Today marks the season opening for Major League Baseball 2014. And whether your team belongs to the National League or the American League, nothing says baseball like a bag of peanuts or cracker jack, and a cold beer. Or whatever is stadium food to your region.
During the 1990’s while I was a national spokesperson for the American Dietetic Association (now known as the Academy of Nutrition and Dietetics), we did a media campaign on making better food choices at the baseball game. And it was really amazing the variety of items and the differences from one ballpark to the next: in Baltimore you could find crab cakes; in Houston barbeque was on the menu; in Miami, Cuban rice and beans.
But let’s get real. No one goes to the game for the food……..but you could! To stay on track with your health goals the usual rules still apply whether you are tailgating before or eating in between innings:
- Go lean like chicken or fish.
- Check out all your options first.
- Consider splitting a high calorie sandwich or snack.

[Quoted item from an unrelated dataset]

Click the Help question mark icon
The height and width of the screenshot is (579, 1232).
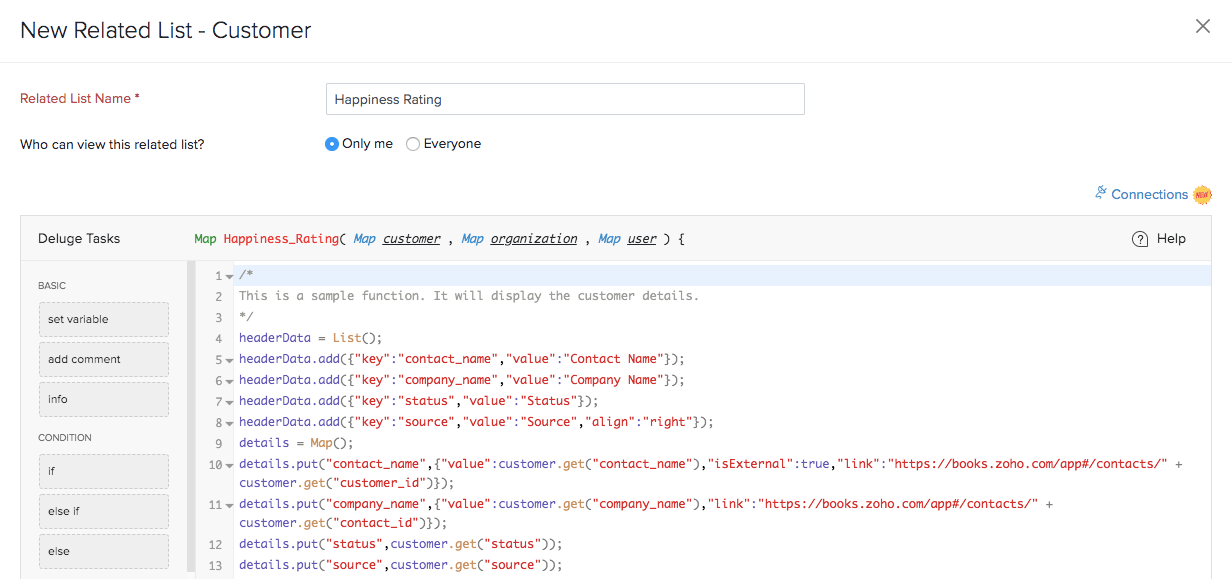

- Mixed drinks and beer can drive up your calorie score pretty quickly. Grab a bottled water instead.
- Eat a light lunch at home before an afternoon game.
- Take advantage of the 7th inning stretch to stretch you legs and take a walk. Working some deliberate movement into your day is one way to compensate for the additional calories you just ate or drank.
With 86 home games, this will be a long ride to the play-offs. So be sure to root for your home team. Even if they don’t win you still can by keeping your eye on your health.